BEGIN

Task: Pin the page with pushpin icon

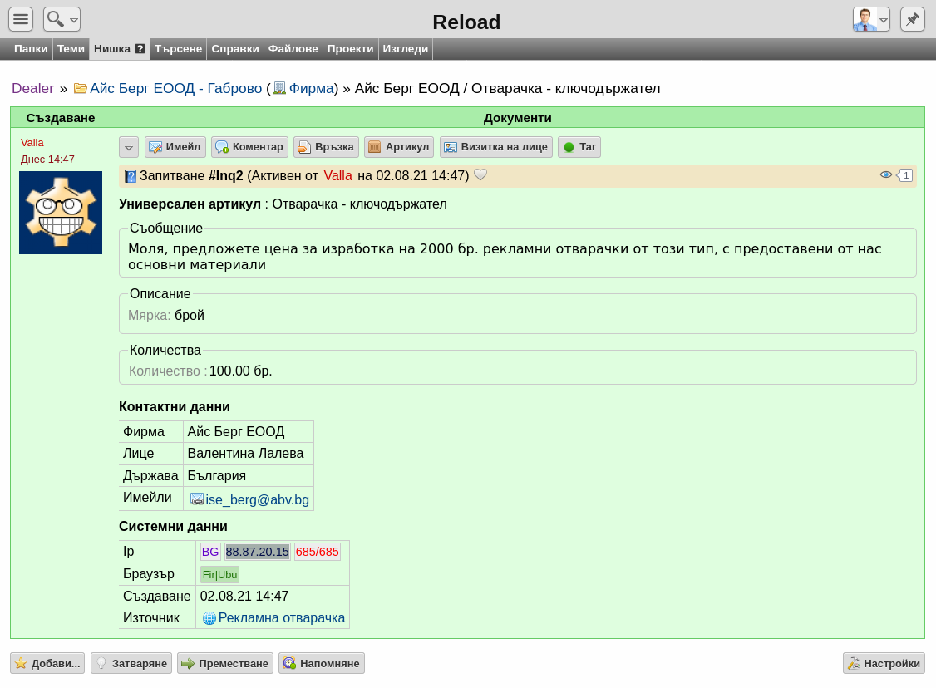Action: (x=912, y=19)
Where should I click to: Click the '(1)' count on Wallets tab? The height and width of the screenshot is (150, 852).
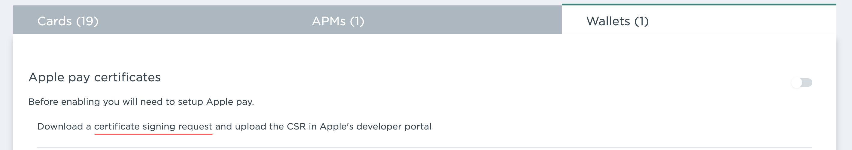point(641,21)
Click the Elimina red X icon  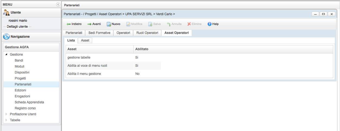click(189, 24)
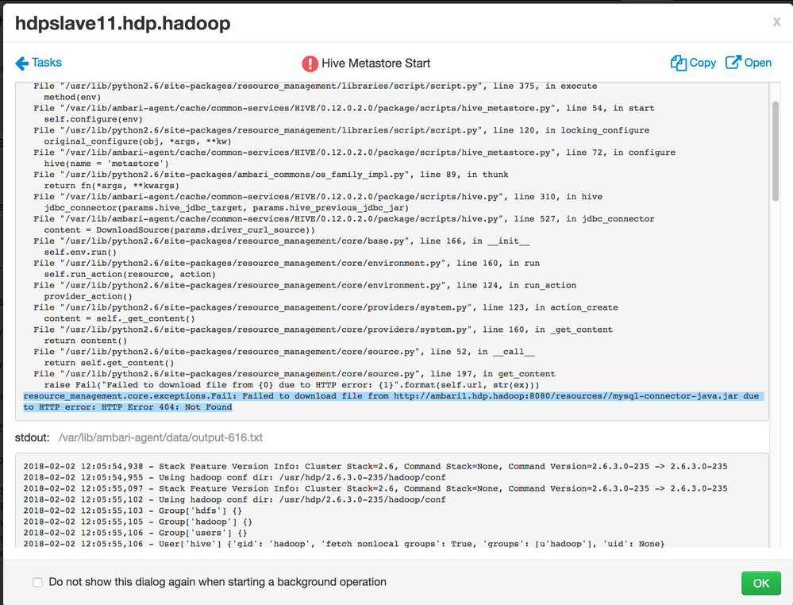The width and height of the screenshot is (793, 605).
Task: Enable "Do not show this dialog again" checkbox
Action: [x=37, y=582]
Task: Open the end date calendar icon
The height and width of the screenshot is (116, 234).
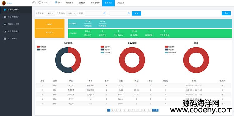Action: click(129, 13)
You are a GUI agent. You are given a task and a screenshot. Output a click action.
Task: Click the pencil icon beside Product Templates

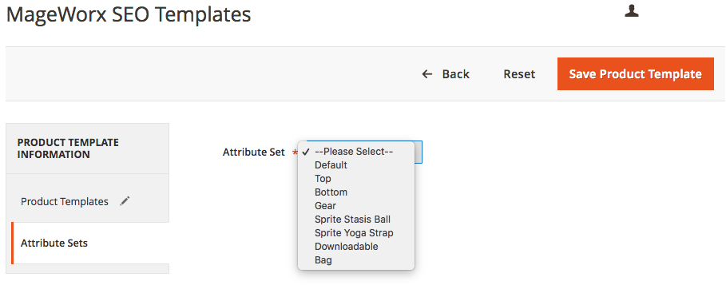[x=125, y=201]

END

Convert the data into a numbered list, starting with the line that contains "You are a GUI" and going on through the end of the data. Skip blank lines and leave out the pictures.

1. You are a GUI agent. You are given a task and a screenshot. Output a click action.
2. Task: Click the pencil icon beside Product Templates
3. [x=125, y=201]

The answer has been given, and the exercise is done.